YOUR INSTRUCTIONS:
Each of the entries should be retyped precisely as it appears.
GIVEN ENTRIES section start
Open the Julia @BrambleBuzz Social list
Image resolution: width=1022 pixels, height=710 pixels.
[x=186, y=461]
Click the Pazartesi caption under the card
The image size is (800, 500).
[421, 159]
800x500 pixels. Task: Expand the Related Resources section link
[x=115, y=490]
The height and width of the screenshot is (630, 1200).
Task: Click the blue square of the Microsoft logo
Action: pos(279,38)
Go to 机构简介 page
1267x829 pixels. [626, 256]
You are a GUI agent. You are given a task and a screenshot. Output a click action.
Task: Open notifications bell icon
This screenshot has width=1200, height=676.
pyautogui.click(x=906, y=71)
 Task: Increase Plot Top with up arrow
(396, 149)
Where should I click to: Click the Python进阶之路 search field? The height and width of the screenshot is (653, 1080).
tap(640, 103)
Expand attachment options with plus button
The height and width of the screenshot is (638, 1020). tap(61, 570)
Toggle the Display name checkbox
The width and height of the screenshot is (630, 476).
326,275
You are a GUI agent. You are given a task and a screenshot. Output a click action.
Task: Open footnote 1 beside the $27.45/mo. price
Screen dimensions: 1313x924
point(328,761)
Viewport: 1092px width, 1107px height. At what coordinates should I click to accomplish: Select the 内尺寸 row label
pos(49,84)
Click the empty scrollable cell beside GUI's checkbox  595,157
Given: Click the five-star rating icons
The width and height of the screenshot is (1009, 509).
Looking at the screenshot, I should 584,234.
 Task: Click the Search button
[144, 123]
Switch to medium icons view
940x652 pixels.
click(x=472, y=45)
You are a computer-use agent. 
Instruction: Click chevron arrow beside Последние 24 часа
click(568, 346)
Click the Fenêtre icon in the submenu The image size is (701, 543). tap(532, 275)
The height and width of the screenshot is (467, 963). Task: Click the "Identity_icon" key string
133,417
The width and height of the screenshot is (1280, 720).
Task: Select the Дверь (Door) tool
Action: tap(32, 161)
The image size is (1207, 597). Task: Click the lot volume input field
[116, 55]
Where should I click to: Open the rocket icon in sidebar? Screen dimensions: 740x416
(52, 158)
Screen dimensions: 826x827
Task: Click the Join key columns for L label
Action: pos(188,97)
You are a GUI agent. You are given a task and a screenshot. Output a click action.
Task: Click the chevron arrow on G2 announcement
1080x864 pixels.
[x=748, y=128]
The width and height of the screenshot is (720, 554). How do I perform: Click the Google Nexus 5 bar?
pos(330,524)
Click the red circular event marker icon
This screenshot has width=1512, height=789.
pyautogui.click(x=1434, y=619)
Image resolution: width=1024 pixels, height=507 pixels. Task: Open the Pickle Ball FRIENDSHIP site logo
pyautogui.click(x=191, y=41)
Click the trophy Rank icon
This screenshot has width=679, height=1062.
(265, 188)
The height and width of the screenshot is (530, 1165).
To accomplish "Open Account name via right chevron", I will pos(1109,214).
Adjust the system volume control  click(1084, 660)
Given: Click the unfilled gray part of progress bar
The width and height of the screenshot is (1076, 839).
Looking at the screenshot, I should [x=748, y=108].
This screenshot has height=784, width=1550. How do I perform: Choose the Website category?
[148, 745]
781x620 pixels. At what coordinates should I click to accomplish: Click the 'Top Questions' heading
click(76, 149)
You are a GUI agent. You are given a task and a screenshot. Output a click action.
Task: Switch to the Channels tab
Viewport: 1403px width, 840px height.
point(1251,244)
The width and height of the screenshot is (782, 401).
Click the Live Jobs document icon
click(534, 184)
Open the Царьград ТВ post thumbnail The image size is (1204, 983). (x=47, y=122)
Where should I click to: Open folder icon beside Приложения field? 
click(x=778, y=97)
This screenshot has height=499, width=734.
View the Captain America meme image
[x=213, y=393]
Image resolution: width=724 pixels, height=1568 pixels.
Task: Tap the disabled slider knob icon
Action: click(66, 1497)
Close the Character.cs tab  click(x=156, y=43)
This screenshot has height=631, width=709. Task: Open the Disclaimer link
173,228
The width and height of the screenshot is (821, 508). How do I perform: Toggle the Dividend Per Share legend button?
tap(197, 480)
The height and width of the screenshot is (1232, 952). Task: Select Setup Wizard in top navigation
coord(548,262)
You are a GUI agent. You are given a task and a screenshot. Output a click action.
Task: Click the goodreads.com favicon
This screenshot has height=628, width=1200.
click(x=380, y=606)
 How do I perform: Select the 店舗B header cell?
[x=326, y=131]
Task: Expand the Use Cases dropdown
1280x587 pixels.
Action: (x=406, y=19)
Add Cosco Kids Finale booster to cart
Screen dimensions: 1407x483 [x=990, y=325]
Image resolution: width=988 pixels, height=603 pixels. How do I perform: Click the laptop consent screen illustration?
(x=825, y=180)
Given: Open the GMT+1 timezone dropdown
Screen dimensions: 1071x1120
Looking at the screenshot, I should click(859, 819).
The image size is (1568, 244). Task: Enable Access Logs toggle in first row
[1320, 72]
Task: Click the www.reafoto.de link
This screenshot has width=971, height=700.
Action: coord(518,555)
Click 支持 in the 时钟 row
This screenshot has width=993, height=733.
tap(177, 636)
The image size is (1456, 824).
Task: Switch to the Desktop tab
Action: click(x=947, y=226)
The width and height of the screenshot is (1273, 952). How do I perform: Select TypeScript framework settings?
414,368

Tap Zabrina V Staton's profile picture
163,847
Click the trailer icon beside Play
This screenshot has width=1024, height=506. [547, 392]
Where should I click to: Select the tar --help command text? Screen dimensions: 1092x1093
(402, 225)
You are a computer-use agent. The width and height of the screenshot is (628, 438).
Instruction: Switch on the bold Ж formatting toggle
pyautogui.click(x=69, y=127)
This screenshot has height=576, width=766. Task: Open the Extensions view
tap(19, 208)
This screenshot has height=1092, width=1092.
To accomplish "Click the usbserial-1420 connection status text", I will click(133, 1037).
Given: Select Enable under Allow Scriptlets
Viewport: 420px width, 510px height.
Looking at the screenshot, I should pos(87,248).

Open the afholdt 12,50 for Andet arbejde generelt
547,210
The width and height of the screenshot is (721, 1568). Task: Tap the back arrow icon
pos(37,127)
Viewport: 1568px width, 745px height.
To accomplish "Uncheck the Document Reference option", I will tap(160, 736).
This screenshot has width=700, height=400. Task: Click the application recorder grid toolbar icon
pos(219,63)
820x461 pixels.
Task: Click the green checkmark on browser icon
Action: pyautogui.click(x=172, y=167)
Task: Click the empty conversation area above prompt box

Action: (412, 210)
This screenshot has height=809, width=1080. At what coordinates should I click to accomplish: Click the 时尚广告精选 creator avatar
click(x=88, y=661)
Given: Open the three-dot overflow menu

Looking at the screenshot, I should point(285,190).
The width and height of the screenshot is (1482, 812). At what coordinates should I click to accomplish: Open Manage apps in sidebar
GIVEN ENTRIES section end
RESULT OF THE TASK:
Open the Julia @BrambleBuzz Social list
Image resolution: width=1022 pixels, height=710 pixels.
[x=186, y=461]
Click the Pazartesi caption under the card
The image size is (800, 500).
[421, 159]
800x500 pixels. Task: Expand the Related Resources section link
[x=115, y=490]
The height and width of the screenshot is (630, 1200).
Task: Click the blue square of the Microsoft logo
Action: pos(279,38)
Go to 机构简介 page
1267x829 pixels. [626, 256]
You are a GUI agent. You are given a task and a screenshot. Output a click action.
Task: Open notifications bell icon
This screenshot has width=1200, height=676.
pyautogui.click(x=906, y=71)
 Task: Increase Plot Top with up arrow
(396, 149)
Where should I click to: Click the Python进阶之路 search field? The height and width of the screenshot is (653, 1080).
tap(640, 103)
Expand attachment options with plus button
The height and width of the screenshot is (638, 1020). tap(61, 570)
Toggle the Display name checkbox
The width and height of the screenshot is (630, 476).
326,275
You are a GUI agent. You are given a task and a screenshot. Output a click action.
Task: Open footnote 1 beside the $27.45/mo. price
Screen dimensions: 1313x924
point(328,761)
Viewport: 1092px width, 1107px height. At what coordinates should I click to accomplish: Select the 内尺寸 row label
pos(49,84)
Click the empty scrollable cell beside GUI's checkbox  595,157
Given: Click the five-star rating icons
The width and height of the screenshot is (1009, 509).
Looking at the screenshot, I should 584,234.
 Task: Click the Search button
[144, 123]
Switch to medium icons view
940x652 pixels.
click(x=472, y=45)
You are a computer-use agent. 
Instruction: Click chevron arrow beside Последние 24 часа
click(568, 346)
Click the Fenêtre icon in the submenu The image size is (701, 543). tap(532, 275)
The height and width of the screenshot is (467, 963). Task: Click the "Identity_icon" key string
133,417
The width and height of the screenshot is (1280, 720).
Task: Select the Дверь (Door) tool
Action: tap(32, 161)
The image size is (1207, 597). Task: Click the lot volume input field
[116, 55]
Where should I click to: Open the rocket icon in sidebar? Screen dimensions: 740x416
(52, 158)
Screen dimensions: 826x827
Task: Click the Join key columns for L label
Action: pos(188,97)
You are a GUI agent. You are given a task and a screenshot. Output a click action.
Task: Click the chevron arrow on G2 announcement
1080x864 pixels.
[x=748, y=128]
The width and height of the screenshot is (720, 554). How do I perform: Click the Google Nexus 5 bar?
pos(330,524)
Click the red circular event marker icon
This screenshot has width=1512, height=789.
pyautogui.click(x=1434, y=619)
Image resolution: width=1024 pixels, height=507 pixels. Task: Open the Pickle Ball FRIENDSHIP site logo
pyautogui.click(x=191, y=41)
Click the trophy Rank icon
This screenshot has width=679, height=1062.
(265, 188)
The height and width of the screenshot is (530, 1165).
To accomplish "Open Account name via right chevron", I will pos(1109,214).
Adjust the system volume control  click(1084, 660)
Given: Click the unfilled gray part of progress bar
The width and height of the screenshot is (1076, 839).
Looking at the screenshot, I should [x=748, y=108].
This screenshot has height=784, width=1550. How do I perform: Choose the Website category?
[148, 745]
781x620 pixels. At what coordinates should I click to accomplish: Click the 'Top Questions' heading
click(76, 149)
You are a GUI agent. You are given a task and a screenshot. Output a click action.
Task: Switch to the Channels tab
Viewport: 1403px width, 840px height.
point(1251,244)
The width and height of the screenshot is (782, 401).
Click the Live Jobs document icon
click(534, 184)
Open the Царьград ТВ post thumbnail The image size is (1204, 983). (x=47, y=122)
Where should I click to: Open folder icon beside Приложения field? 
click(x=778, y=97)
This screenshot has height=499, width=734.
View the Captain America meme image
[x=213, y=393]
Image resolution: width=724 pixels, height=1568 pixels.
Task: Tap the disabled slider knob icon
Action: click(66, 1497)
Close the Character.cs tab  click(x=156, y=43)
This screenshot has height=631, width=709. Task: Open the Disclaimer link
173,228
The width and height of the screenshot is (821, 508). How do I perform: Toggle the Dividend Per Share legend button?
tap(197, 480)
The height and width of the screenshot is (1232, 952). Task: Select Setup Wizard in top navigation
coord(548,262)
You are a GUI agent. You are given a task and a screenshot. Output a click action.
Task: Click the goodreads.com favicon
This screenshot has height=628, width=1200.
click(x=380, y=606)
 How do I perform: Select the 店舗B header cell?
[x=326, y=131]
Task: Expand the Use Cases dropdown
1280x587 pixels.
Action: (x=406, y=19)
Add Cosco Kids Finale booster to cart
Screen dimensions: 1407x483 [x=990, y=325]
Image resolution: width=988 pixels, height=603 pixels. How do I perform: Click the laptop consent screen illustration?
(x=825, y=180)
Given: Open the GMT+1 timezone dropdown
Screen dimensions: 1071x1120
Looking at the screenshot, I should click(859, 819).
The image size is (1568, 244). Task: Enable Access Logs toggle in first row
[1320, 72]
Task: Click the www.reafoto.de link
This screenshot has width=971, height=700.
Action: coord(518,555)
Click 支持 in the 时钟 row
This screenshot has width=993, height=733.
tap(177, 636)
The image size is (1456, 824).
Task: Switch to the Desktop tab
Action: click(x=947, y=226)
The width and height of the screenshot is (1273, 952). How do I perform: Select TypeScript framework settings?
414,368

Tap Zabrina V Staton's profile picture
163,847
Click the trailer icon beside Play
This screenshot has width=1024, height=506. [547, 392]
Where should I click to: Select the tar --help command text? Screen dimensions: 1092x1093
(402, 225)
You are a computer-use agent. The width and height of the screenshot is (628, 438).
Instruction: Switch on the bold Ж formatting toggle
pyautogui.click(x=69, y=127)
This screenshot has height=576, width=766. Task: Open the Extensions view
tap(19, 208)
This screenshot has height=1092, width=1092.
To accomplish "Click the usbserial-1420 connection status text", I will click(133, 1037).
Given: Select Enable under Allow Scriptlets
Viewport: 420px width, 510px height.
Looking at the screenshot, I should pos(87,248).

Open the afholdt 12,50 for Andet arbejde generelt
547,210
The width and height of the screenshot is (721, 1568). Task: Tap the back arrow icon
pos(37,127)
Viewport: 1568px width, 745px height.
To accomplish "Uncheck the Document Reference option", I will tap(160, 736).
This screenshot has width=700, height=400. Task: Click the application recorder grid toolbar icon
pos(219,63)
820x461 pixels.
Task: Click the green checkmark on browser icon
Action: pyautogui.click(x=172, y=167)
Task: Click the empty conversation area above prompt box

Action: (412, 210)
This screenshot has height=809, width=1080. At what coordinates should I click to accomplish: Click the 时尚广告精选 creator avatar
click(x=88, y=661)
Given: Open the three-dot overflow menu

Looking at the screenshot, I should point(285,190).
The width and height of the screenshot is (1482, 812). At what coordinates should I click to accomplish: Open Manage apps in sidebar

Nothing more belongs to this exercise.